Ten problems, or just one?

“Sir, The next financial apocalypse is imminent. I know this to be true because the House & Home section in FT Weekend is now assuming the epic proportions last seen before the great crash. Twenty-four pages chock full of adverts for mansions and wicker tea-trays for $1,000. You’re all mad.

 

Sell everything and run for your lives.”

 

  • Letter to the FT from Matt Long, Seilh, France, 3rd October 2014.

 

“Investors unfortunately face enormous pressure—both real pressure from their anxious clients and their consultants and imagined pressure emanating from their own adrenaline, ego and fear—to deliver strong near-term results. Even though this pressure greatly distracts investors from a long-term orientation and may, in fact, be anathema to good long-term performance, there is no easy way to reduce it. Human nature involves the extremes of investor emotion—both greed and fear—in the moment; it is hard for most people to overcome and act in opposition to their emotions. Also, most investors tend to project near-term trends—both favourable and adverse—indefinitely into the future. Ironically, it is this very short-term pressure to produce—this gun to the head of everyone—that encourages excessive risk taking which manifests itself in several ways: a fully invested posture at all times; for many, the use of significant and even extreme leverage; and a market-centric orientation that makes it difficult to stand apart from the crowd and take a long-term perspective.”

 

  • Seth Klarman, Presentation to MIT, October 2007.

 

 

“At first, the pendulum was swinging towards infinite interest, threatening the dollar with hyperinflation. Right now the pendulum is swinging to the other extreme, to zero interest, spelling hyper-deflation. This is just as damaging to producers as the swing towards infinite interest was in the early 1980’s. It is impossible to predict whether one or the other extreme in the swinging of the wrecking ball will bring about the world economy’s collapse. Hyperinflation and hyper-deflation are just two different forms of the same phenomenon: credit collapse. Arguing which of the two forms will dominate is futile: it blurs the focus of inquiry and frustrates efforts to avoid disaster.”

Short exercise 1: In the financial quotations, how would you condense the paragraph beginning "At first, the pendulum was swinging" into a brief version that keeps its main facts?

Extracted data:

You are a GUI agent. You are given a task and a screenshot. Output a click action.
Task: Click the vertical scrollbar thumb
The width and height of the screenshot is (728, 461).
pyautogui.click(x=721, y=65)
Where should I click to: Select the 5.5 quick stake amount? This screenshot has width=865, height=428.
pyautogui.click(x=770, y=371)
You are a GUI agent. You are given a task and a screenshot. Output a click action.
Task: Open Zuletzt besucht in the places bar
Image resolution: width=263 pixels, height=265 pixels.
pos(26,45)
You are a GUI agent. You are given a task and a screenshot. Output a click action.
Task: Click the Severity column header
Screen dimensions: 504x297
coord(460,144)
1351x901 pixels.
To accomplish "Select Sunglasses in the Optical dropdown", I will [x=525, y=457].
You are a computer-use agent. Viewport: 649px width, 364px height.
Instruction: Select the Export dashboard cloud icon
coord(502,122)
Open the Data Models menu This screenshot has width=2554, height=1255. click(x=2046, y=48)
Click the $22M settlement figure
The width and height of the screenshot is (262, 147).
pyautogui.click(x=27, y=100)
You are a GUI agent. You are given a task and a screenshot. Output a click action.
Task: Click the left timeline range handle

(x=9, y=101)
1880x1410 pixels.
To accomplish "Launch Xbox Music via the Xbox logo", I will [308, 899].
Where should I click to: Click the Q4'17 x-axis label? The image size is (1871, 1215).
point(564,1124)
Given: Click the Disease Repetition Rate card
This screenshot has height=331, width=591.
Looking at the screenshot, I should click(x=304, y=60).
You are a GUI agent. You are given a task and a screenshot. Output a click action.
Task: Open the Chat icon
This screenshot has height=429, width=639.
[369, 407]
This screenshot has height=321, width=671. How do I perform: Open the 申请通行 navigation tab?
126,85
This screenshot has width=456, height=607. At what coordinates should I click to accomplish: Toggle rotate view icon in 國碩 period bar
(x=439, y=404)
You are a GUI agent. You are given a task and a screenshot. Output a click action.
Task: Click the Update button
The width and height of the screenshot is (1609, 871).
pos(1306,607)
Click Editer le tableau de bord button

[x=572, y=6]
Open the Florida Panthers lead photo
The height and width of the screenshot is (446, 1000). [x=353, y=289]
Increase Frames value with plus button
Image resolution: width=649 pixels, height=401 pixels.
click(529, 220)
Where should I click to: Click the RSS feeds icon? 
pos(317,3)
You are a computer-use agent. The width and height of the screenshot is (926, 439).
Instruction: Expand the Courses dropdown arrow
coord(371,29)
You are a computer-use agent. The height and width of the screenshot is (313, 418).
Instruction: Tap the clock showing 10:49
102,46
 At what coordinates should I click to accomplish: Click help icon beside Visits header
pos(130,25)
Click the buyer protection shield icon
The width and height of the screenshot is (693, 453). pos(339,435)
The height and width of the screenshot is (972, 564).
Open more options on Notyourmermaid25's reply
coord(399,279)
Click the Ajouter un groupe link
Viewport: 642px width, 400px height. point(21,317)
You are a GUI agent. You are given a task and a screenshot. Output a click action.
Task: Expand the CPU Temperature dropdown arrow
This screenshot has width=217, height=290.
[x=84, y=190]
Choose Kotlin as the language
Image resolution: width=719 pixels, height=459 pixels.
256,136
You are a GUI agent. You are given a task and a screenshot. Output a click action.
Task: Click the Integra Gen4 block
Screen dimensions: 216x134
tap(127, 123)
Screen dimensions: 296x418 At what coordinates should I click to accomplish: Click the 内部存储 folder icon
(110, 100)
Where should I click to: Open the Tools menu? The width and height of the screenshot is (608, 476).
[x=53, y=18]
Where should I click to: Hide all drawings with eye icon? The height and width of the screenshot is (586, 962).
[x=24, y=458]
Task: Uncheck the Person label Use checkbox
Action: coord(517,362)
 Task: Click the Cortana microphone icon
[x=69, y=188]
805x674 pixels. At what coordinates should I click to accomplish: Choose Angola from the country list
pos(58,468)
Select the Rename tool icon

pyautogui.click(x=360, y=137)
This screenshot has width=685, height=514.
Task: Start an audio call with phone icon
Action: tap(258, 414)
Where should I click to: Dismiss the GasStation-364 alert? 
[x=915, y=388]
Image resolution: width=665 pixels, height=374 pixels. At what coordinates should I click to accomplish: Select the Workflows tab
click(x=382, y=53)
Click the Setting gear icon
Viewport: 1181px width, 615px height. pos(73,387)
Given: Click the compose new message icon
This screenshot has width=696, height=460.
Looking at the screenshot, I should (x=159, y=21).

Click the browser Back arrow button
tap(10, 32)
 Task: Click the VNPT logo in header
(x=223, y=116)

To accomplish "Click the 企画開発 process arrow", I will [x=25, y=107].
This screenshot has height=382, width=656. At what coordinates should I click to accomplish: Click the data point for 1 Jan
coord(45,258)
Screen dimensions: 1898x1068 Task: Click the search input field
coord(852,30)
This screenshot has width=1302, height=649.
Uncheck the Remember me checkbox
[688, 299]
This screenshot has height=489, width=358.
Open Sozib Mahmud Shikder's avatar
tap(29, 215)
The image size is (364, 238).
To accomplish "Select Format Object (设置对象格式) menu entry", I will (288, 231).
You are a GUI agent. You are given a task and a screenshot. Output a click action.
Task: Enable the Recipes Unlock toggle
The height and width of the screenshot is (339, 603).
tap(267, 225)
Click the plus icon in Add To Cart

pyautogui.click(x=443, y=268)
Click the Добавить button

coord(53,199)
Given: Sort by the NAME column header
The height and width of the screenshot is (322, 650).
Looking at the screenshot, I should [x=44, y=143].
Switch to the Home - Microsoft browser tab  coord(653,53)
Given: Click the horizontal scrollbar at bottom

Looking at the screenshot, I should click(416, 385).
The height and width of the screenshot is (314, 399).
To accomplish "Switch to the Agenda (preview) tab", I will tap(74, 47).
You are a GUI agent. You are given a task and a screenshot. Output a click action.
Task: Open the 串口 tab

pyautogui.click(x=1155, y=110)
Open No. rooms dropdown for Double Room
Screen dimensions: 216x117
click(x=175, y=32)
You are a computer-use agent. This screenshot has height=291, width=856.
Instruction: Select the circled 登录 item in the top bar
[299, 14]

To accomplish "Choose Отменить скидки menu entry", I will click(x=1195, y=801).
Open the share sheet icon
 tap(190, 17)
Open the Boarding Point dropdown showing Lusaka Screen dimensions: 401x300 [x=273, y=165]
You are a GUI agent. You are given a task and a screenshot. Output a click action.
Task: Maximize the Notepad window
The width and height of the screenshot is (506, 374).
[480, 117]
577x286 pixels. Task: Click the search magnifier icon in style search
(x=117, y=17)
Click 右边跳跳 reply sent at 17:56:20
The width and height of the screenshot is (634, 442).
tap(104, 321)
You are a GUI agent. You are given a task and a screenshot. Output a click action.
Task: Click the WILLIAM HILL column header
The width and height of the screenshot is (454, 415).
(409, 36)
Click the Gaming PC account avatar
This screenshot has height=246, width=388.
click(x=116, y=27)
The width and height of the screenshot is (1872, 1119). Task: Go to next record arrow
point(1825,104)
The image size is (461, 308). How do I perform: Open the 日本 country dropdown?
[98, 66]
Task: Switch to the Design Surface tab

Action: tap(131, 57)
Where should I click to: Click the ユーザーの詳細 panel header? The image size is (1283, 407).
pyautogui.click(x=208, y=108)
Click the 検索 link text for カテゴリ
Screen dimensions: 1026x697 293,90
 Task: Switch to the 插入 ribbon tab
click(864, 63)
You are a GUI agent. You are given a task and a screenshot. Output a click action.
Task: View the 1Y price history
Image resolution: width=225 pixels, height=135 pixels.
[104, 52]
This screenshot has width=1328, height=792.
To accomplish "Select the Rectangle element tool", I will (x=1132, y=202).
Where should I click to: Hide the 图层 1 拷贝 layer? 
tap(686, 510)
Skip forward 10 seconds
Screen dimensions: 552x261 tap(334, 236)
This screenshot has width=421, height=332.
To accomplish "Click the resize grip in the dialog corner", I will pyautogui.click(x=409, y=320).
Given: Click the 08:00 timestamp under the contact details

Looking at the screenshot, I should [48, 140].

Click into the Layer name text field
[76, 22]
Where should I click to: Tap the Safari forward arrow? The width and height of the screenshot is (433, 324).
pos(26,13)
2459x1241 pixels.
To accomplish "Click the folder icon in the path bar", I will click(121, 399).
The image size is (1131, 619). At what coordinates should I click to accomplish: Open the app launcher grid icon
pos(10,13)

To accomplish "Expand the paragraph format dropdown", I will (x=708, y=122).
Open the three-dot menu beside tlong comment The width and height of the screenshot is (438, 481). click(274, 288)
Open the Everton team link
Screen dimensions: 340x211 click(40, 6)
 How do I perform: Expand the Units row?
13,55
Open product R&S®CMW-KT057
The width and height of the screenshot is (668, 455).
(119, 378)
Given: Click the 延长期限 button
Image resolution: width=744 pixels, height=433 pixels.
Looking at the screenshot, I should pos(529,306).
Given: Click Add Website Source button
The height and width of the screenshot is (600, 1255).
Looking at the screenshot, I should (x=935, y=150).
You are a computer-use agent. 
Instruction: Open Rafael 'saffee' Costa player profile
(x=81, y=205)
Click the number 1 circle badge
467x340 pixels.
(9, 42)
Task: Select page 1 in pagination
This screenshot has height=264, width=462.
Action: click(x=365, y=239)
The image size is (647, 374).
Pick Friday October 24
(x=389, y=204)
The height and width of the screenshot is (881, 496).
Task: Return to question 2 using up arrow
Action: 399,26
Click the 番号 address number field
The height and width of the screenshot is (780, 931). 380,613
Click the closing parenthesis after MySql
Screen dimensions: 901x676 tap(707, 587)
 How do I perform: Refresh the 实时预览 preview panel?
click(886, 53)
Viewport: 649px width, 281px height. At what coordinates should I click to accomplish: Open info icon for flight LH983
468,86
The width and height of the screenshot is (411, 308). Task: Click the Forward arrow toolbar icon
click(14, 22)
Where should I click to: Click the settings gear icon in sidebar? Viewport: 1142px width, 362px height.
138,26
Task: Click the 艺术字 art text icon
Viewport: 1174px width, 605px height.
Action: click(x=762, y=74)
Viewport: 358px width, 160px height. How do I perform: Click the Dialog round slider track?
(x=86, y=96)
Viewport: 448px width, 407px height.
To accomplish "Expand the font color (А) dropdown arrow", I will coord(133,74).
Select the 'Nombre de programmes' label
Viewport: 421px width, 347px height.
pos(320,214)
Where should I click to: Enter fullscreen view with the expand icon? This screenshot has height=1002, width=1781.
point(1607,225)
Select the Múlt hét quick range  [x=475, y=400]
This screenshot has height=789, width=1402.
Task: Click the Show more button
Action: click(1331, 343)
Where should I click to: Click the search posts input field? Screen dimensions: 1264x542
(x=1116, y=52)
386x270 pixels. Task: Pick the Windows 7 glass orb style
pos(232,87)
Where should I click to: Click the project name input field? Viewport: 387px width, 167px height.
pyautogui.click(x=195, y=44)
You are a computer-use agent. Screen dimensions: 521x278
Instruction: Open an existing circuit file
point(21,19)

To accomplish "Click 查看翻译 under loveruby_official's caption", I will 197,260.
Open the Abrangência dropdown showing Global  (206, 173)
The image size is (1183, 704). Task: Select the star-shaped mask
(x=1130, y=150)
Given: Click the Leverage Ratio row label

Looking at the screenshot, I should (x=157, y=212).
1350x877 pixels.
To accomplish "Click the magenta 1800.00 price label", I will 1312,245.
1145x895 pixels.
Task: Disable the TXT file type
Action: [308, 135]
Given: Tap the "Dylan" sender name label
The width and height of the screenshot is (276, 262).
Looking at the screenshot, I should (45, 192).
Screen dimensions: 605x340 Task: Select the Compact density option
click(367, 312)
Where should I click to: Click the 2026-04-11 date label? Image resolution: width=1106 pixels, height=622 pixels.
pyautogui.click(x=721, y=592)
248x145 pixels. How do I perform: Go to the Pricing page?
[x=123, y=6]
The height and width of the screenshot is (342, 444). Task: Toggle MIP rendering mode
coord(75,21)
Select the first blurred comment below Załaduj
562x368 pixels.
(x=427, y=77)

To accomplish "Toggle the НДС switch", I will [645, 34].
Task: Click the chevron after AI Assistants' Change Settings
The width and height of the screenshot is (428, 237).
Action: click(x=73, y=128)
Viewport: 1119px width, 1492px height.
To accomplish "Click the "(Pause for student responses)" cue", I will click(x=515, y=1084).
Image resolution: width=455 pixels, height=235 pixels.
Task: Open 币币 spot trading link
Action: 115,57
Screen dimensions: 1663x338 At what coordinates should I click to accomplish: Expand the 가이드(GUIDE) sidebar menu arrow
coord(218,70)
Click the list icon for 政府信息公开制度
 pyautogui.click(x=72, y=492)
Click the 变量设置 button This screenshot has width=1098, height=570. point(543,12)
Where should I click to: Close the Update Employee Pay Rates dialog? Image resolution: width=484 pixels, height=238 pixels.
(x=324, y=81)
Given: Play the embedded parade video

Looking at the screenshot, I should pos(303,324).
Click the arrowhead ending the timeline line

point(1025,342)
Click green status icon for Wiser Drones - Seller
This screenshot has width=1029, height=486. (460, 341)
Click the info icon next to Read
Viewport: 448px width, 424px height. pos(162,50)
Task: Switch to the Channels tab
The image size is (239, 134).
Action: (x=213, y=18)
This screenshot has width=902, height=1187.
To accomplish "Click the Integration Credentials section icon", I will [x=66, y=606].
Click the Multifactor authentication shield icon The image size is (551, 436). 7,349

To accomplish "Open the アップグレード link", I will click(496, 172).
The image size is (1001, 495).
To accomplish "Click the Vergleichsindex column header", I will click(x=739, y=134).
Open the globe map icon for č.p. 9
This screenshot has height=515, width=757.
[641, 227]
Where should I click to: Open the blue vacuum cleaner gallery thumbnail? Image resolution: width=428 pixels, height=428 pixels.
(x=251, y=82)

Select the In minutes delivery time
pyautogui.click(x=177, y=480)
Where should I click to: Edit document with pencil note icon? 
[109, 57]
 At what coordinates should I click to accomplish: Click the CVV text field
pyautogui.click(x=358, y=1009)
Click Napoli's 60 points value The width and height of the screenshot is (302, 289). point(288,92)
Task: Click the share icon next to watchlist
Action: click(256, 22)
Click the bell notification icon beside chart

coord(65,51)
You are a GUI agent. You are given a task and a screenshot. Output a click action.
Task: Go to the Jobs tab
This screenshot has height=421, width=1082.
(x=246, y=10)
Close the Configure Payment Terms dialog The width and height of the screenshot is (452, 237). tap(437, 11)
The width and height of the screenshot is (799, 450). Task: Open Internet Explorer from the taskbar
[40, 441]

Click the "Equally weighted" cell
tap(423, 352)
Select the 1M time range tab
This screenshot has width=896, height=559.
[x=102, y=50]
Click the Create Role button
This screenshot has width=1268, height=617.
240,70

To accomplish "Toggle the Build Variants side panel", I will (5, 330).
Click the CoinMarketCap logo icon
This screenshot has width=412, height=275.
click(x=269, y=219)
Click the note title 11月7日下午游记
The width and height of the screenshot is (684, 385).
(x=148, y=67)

Short exercise 2: Can you express everything in the rows from the line containing "Where should I click to: Dismiss" down to the line containing "coord(53,199)" as a numbered list, with blank lines left out?

Solution 1: The pendulum first swung toward infinite interest, threatening the dollar with hyperinflation. It now swings toward zero interest, spelling hyper-deflation, which is as damaging to producers as the early-1980s swing was. No one can predict which extreme might collapse the world economy. Both are forms of one phenomenon, credit collapse. Arguing over which will dominate is futile because it blurs the inquiry and frustrates efforts to avoid disaster.

Solution 2:
1. Where should I click to: Dismiss the GasStation-364 alert? 
2. [x=915, y=388]
3. Image resolution: width=665 pixels, height=374 pixels. At what coordinates should I click to accomplish: Select the Workflows tab
4. click(x=382, y=53)
5. Click the Setting gear icon
6. Viewport: 1181px width, 615px height. pos(73,387)
7. Given: Click the compose new message icon
8. This screenshot has width=696, height=460.
9. Looking at the screenshot, I should (x=159, y=21).
10. Click the browser Back arrow button
11. tap(10, 32)
12.  Task: Click the VNPT logo in header
13. (x=223, y=116)
14. To accomplish "Click the 企画開発 process arrow", I will [x=25, y=107].
15. This screenshot has height=382, width=656. At what coordinates should I click to accomplish: Click the data point for 1 Jan
16. coord(45,258)
17. Screen dimensions: 1898x1068 Task: Click the search input field
18. coord(852,30)
19. This screenshot has width=1302, height=649.
20. Uncheck the Remember me checkbox
21. [688, 299]
22. This screenshot has height=489, width=358.
23. Open Sozib Mahmud Shikder's avatar
24. tap(29, 215)
25. The image size is (364, 238).
26. To accomplish "Select Format Object (设置对象格式) menu entry", I will (288, 231).
27. You are a GUI agent. You are given a task and a screenshot. Output a click action.
28. Task: Enable the Recipes Unlock toggle
29. The height and width of the screenshot is (339, 603).
30. tap(267, 225)
31. Click the plus icon in Add To Cart
32. pyautogui.click(x=443, y=268)
33. Click the Добавить button
34. coord(53,199)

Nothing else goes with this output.